Apart From Love
Page 29
Since that day I followed in his footsteps—I mean, literally—even in broad daylight. I trailed him, usually at a safe distance, about half a block behind him, and could feel the sweat welling up in my armpits, and running down my spine, even in cold weather. When necessary I took cover behind parked cars. If it became evident that he was distracted I moved a little closer, and so, learned everything there was to know about him, every habit that had escaped me before:
What time my father would leave for work. How he would raise his head to see Anita up there, leaning her elbows on the windowsill or combing her red hair. Where he would spend his lunch hour. How he would run his finger across the laminated menu, straining his eyes under his ill-fitting by-focals. His manner of nodding to the waitress to ask for his bill. Her manner of flirting with him. The slant of his pen, the way it rested on his fingers as he scribbled something, hastily, on his napkin.

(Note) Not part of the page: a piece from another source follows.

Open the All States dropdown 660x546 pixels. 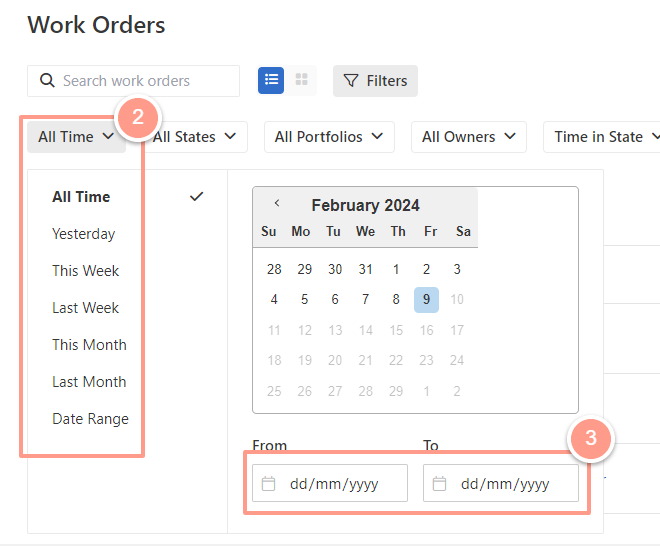click(x=194, y=137)
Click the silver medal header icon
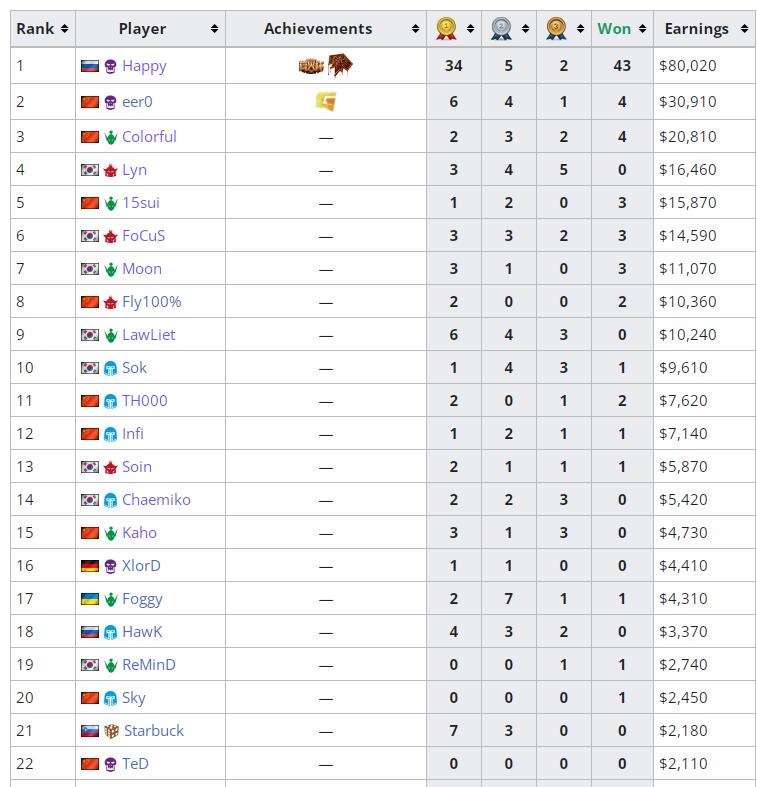This screenshot has width=757, height=787. (502, 29)
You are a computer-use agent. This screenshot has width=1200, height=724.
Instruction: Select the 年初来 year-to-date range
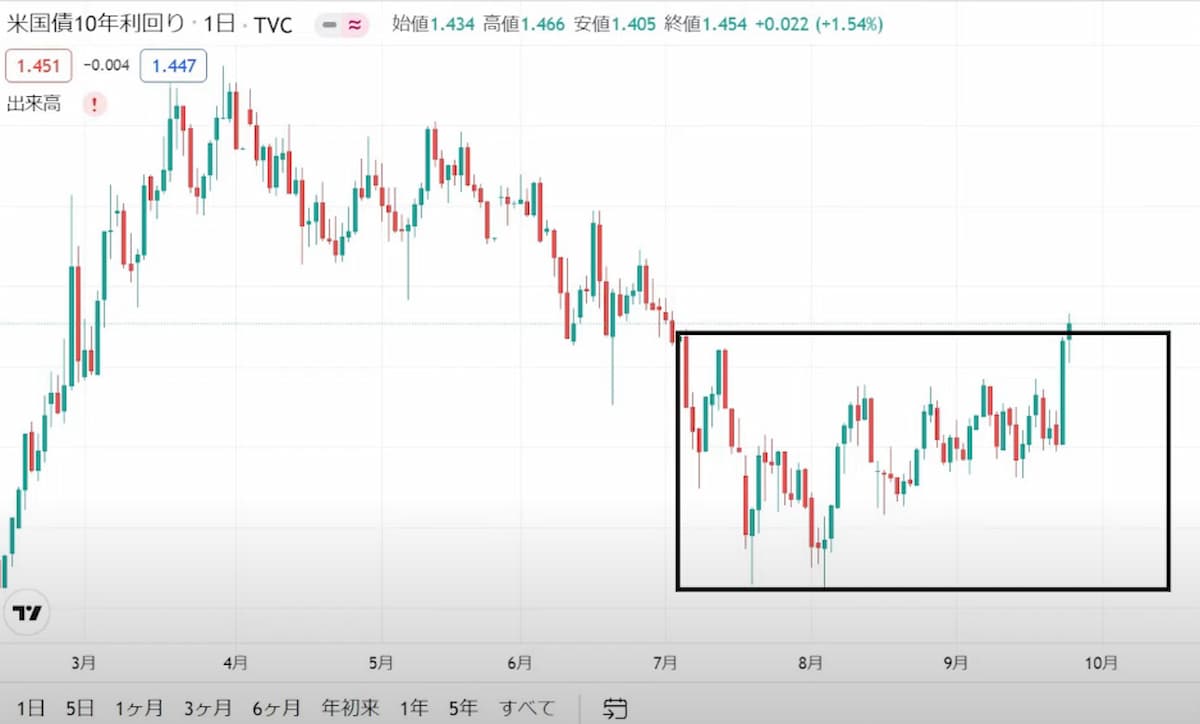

Perhaps it was some expression that came upon him, some words that were just right, and could be put on the lips of this or that character in his book—or else, it was her name and phone number.
I was envious of him, and had no doubt he could get any woman he wanted, because my father was a strikingly handsome man, still, and the pomade in his sleeked-back hair could detract nothing from that, nor could the gray. Besides having Anita, he could get any other woman, which from time to time, he did—except, of course, for one woman. The one I had blamed him for losing.
Which brings me to what I see, having followed him just now into Sunrise home. He has just entered the dining hall through the heavy double doors.
I am holding them slightly apart, as if they were two parts of a fractured shield, and with one open eye I am trying to watch, as best I can, through the chink.
Seated at the head of the long Formica table, there he is, gazing at her. I mean, at my mother. Here is my family, the way it used to be, almost.
If I were to focus strictly on my parents, ignore the entire background of this place, and let the clutter and the smell of it just fall away, this could take me back to a different time, a time in my childhood, when our kitchen table was set for the Passover meal. What comes back to me first is the tinkle, as my father finished blessing the wine, and clinked his glass against hers, against mine.
I remember: the table was draped, all the way down to the floor, with mom’s best, rarely used tablecloth, made of the smoothest ivory satin you ever touched. Dad sat at the head of the table, mom to his right, I opposite her.
All day long she had been cooking, which infused the air with a wonderful aroma. In it you could detect a sharp whiff of horseradish and of gefilte fish and sweet brisket and red cabbage and roasted potatoes, all of which made my stomach growl. It went on growling until he finished reading the long, archaic text in the Hagadda, which meant little to me, except a vague notion of the utter futility of patience.
I remember: my mother ladled the clear, golden chicken soup and set it here, steaming before my eyes, with three matzo balls floating inside, which was her way of giving. “It’s hot,” she said. “Make sure to blow on it first.” Yes, the smell of her cooking was good, but then, the taste! Just wait till you took the first bite—
At this point I must snap out of my thoughts, because I can sense—even from this distance, through the interval I hold open between the doors—a subtle movement inside. I put my eye to the crack: yes, it is him. My father dips a tablespoon in a bowl, which is set directly in front of her, and raises it. Some kind of thick soup can be seen rolling in it, dripping over its rim. From here, I can see his lips moving, and guess at the words.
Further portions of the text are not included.